The defense argued Harmony died several days before – offering a narrative in which the husband “stood by” his wife after he returned home from work one night to find the girl’s “cold, lifeless body” behind the apartment complex where they had been parking their car since being kicked out of their house.
Additionally, the defense sought to paint Kayla Montgomery as a serial perjurer who could not be trusted to tell the truth.
In grand jury testimony during the investigation into Harmony’s death and disappearance, Kayla Montgomery lied about working a shift at Dunkin’ Donuts on the last day she claimed to have seen her stepdaughter alive. Employment records later showed that claim to be false.
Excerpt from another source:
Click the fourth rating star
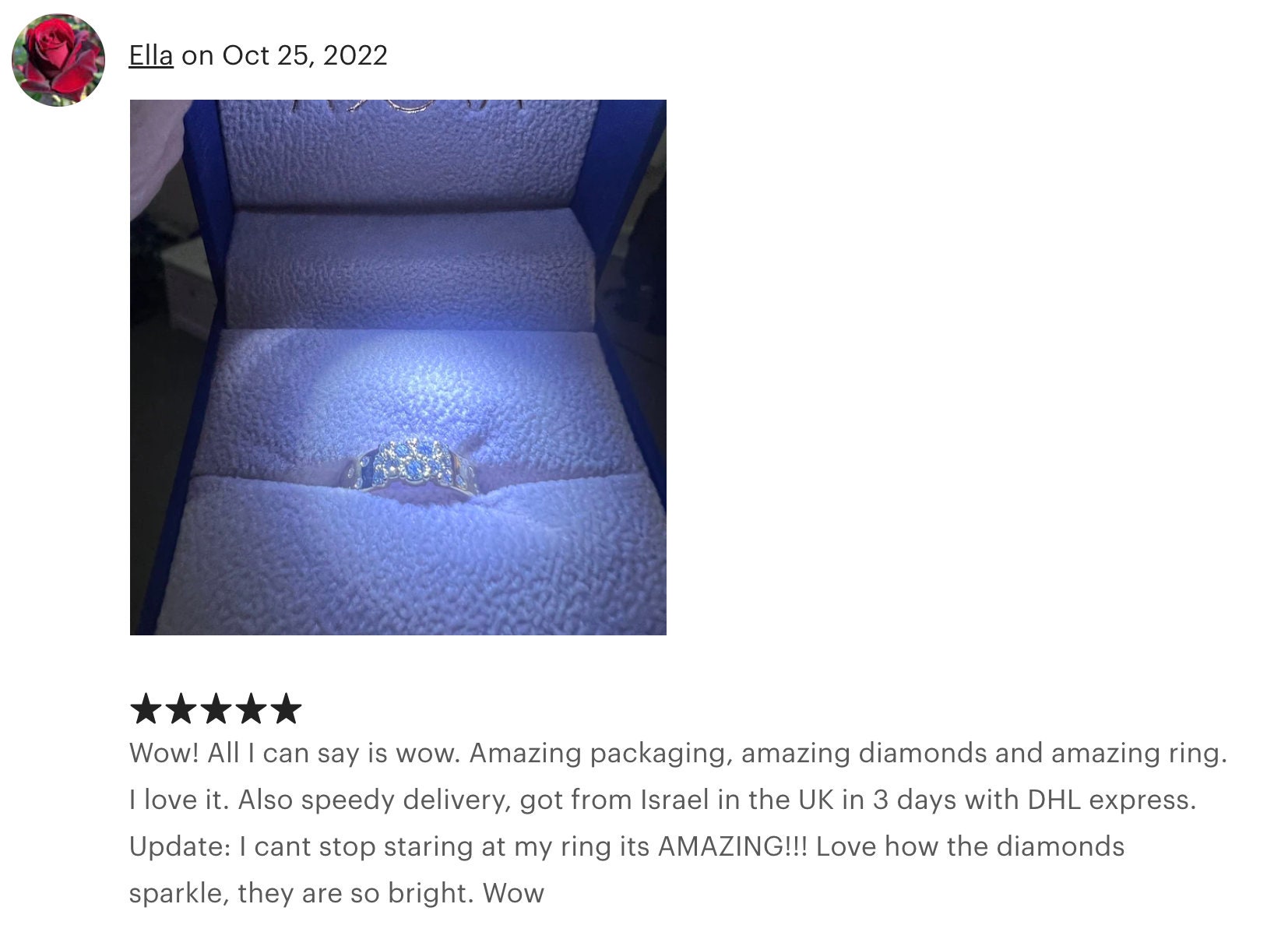 coord(252,709)
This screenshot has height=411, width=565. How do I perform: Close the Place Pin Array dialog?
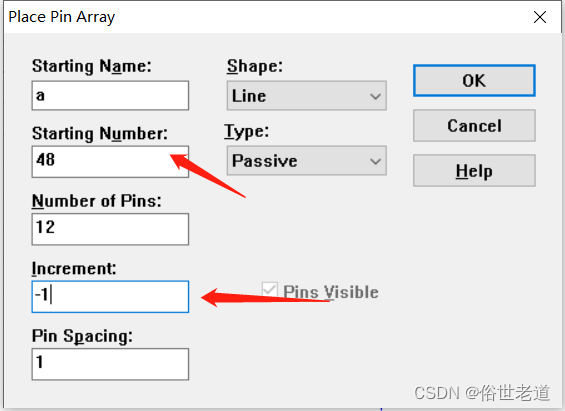539,17
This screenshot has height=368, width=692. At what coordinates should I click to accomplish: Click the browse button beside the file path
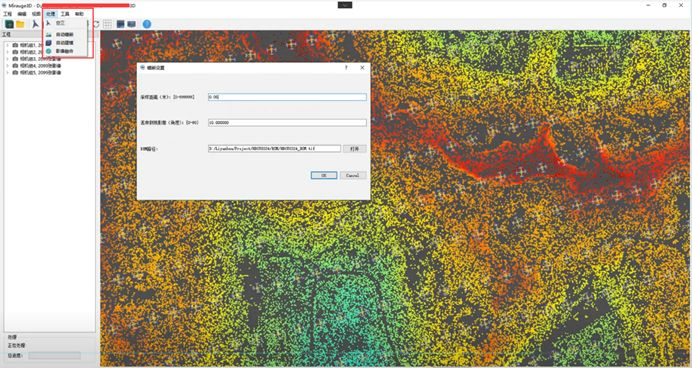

Kayla Montgomery later admitted to perjury in exchange for a plea deal in which prosecutors dropped various other charges against her in exchange for her testimony against her estranged husband.
A defense effort to have Kayla Montgomery’s testimony stricken from the record was denied by Judge Amy Messer on Tuesday.
Sentencing in the case is likely to be held “sometime after April 1st,” the judge said, after conferring with state and defense counsel. The exact date will be scheduled pending the completion of an upcoming trial that Messer will soon begin overseeing.
And, while Montgomery did not attend his own trial, the state will motion to compel his presence for sentencing, a prosecutor said.